=== DATA RECORDS ===

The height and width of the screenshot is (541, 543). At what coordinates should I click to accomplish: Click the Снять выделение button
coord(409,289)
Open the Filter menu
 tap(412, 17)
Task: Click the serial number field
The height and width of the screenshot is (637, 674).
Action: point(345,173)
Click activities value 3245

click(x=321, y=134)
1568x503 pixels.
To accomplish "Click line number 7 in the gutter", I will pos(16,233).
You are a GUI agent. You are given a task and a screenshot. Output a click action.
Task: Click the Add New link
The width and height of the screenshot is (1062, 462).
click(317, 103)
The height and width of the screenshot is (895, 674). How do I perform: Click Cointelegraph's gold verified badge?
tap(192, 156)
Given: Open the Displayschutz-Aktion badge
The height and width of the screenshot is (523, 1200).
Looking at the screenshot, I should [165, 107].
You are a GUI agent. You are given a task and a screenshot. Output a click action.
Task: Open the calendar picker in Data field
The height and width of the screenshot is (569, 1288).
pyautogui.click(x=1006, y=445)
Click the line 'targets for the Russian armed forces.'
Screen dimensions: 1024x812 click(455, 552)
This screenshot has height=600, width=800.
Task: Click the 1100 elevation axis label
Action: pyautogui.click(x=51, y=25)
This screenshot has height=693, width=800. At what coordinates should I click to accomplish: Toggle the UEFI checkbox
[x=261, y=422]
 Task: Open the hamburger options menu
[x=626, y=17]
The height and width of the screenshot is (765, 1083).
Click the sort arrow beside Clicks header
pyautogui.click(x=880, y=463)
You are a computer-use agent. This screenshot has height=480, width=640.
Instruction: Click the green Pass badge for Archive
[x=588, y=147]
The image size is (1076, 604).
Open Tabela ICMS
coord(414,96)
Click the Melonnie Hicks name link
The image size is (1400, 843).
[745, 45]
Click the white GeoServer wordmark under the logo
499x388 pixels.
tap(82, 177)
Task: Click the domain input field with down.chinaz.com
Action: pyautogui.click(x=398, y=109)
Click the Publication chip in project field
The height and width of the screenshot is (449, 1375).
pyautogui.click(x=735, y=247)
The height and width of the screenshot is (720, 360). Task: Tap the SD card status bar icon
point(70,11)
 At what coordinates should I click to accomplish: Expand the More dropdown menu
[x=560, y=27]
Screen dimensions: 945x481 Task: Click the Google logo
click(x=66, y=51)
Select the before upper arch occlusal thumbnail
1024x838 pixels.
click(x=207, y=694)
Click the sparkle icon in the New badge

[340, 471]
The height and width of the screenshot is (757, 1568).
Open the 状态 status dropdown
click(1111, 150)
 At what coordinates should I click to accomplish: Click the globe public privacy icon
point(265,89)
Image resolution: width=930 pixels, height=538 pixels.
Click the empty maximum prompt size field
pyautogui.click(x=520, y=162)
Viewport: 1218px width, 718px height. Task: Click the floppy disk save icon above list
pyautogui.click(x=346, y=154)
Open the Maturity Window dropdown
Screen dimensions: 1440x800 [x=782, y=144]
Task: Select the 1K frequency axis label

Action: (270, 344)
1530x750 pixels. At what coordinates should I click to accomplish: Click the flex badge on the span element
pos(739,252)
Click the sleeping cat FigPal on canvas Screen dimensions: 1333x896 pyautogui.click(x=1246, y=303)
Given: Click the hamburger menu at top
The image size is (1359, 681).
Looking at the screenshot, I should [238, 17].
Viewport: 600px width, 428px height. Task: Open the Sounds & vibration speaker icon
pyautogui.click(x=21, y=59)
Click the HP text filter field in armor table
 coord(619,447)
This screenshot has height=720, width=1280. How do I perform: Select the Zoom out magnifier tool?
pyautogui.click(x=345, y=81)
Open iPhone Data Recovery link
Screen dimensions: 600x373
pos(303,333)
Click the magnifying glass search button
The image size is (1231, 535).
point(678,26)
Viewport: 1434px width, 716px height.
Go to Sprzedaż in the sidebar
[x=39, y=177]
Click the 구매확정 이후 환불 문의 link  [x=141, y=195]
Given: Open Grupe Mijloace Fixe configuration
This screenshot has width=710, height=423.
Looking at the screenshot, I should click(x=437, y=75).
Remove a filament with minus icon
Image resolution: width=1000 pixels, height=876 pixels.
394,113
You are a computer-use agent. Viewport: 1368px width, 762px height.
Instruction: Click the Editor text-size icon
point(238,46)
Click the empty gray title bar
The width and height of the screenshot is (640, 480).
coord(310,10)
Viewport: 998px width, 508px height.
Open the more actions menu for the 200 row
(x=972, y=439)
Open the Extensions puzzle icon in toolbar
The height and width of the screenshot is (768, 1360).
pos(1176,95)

===

ACTION ITEM — Isolate each line of the listing above that includes "agent". Copy it.

ANSWER BOX —
You are a GUI agent. You are given a task and a screenshot. Output a click action.
You are a GUI agent. You are given a task and a screenshot. Output a click action.
You are a computer-use agent. This screenshot has height=480, width=640.
You are a computer-use agent. Viewport: 1368px width, 762px height.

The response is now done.